*Aim of the task*: Edit the listing below so that each occurrence of "Where should I click to" reads "Which spot do I click to", keeping every other line intact.
......
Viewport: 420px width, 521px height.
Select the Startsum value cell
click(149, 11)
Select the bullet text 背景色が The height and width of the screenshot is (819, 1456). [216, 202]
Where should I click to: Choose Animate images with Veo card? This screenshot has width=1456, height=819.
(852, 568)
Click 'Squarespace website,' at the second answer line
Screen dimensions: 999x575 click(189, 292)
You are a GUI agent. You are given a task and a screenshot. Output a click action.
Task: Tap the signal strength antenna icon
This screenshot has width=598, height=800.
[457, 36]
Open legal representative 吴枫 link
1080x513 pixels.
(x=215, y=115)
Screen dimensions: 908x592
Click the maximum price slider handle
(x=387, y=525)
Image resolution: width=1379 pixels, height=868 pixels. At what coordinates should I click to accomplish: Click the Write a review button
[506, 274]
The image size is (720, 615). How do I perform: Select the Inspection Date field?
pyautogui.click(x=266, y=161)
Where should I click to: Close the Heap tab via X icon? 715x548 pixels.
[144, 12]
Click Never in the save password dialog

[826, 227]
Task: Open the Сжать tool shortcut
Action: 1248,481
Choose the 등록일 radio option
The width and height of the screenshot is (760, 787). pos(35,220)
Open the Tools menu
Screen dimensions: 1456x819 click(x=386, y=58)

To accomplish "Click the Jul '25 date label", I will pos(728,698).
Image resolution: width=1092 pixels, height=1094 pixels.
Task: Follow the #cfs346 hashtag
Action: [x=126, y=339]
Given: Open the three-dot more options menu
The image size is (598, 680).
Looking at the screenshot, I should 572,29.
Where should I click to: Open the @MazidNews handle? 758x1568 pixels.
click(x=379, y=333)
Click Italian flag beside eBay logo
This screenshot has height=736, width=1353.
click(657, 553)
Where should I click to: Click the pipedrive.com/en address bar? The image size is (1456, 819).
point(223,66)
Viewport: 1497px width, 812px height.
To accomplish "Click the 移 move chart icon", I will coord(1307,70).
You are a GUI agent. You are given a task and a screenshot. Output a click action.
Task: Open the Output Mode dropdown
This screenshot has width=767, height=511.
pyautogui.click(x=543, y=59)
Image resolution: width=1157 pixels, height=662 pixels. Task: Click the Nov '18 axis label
......
*Complete response*:
Viewport: 420px width, 521px height.
Select the Startsum value cell
click(149, 11)
Select the bullet text 背景色が The height and width of the screenshot is (819, 1456). [216, 202]
Which spot do I click to: Choose Animate images with Veo card? This screenshot has width=1456, height=819.
(852, 568)
Click 'Squarespace website,' at the second answer line
Screen dimensions: 999x575 click(189, 292)
You are a GUI agent. You are given a task and a screenshot. Output a click action.
Task: Tap the signal strength antenna icon
This screenshot has width=598, height=800.
[457, 36]
Open legal representative 吴枫 link
1080x513 pixels.
(x=215, y=115)
Screen dimensions: 908x592
Click the maximum price slider handle
(x=387, y=525)
Image resolution: width=1379 pixels, height=868 pixels. At what coordinates should I click to accomplish: Click the Write a review button
[506, 274]
The image size is (720, 615). How do I perform: Select the Inspection Date field?
pyautogui.click(x=266, y=161)
Which spot do I click to: Close the Heap tab via X icon? 715x548 pixels.
[144, 12]
Click Never in the save password dialog

[826, 227]
Task: Open the Сжать tool shortcut
Action: 1248,481
Choose the 등록일 radio option
The width and height of the screenshot is (760, 787). pos(35,220)
Open the Tools menu
Screen dimensions: 1456x819 click(x=386, y=58)

To accomplish "Click the Jul '25 date label", I will pos(728,698).
Image resolution: width=1092 pixels, height=1094 pixels.
Task: Follow the #cfs346 hashtag
Action: [x=126, y=339]
Given: Open the three-dot more options menu
The image size is (598, 680).
Looking at the screenshot, I should 572,29.
Which spot do I click to: Open the @MazidNews handle? 758x1568 pixels.
click(x=379, y=333)
Click Italian flag beside eBay logo
This screenshot has height=736, width=1353.
click(657, 553)
Which spot do I click to: Click the pipedrive.com/en address bar? The image size is (1456, 819).
point(223,66)
Viewport: 1497px width, 812px height.
To accomplish "Click the 移 move chart icon", I will coord(1307,70).
You are a GUI agent. You are given a task and a screenshot. Output a click action.
Task: Open the Output Mode dropdown
This screenshot has width=767, height=511.
pyautogui.click(x=543, y=59)
Image resolution: width=1157 pixels, height=662 pixels. Task: Click the Nov '18 axis label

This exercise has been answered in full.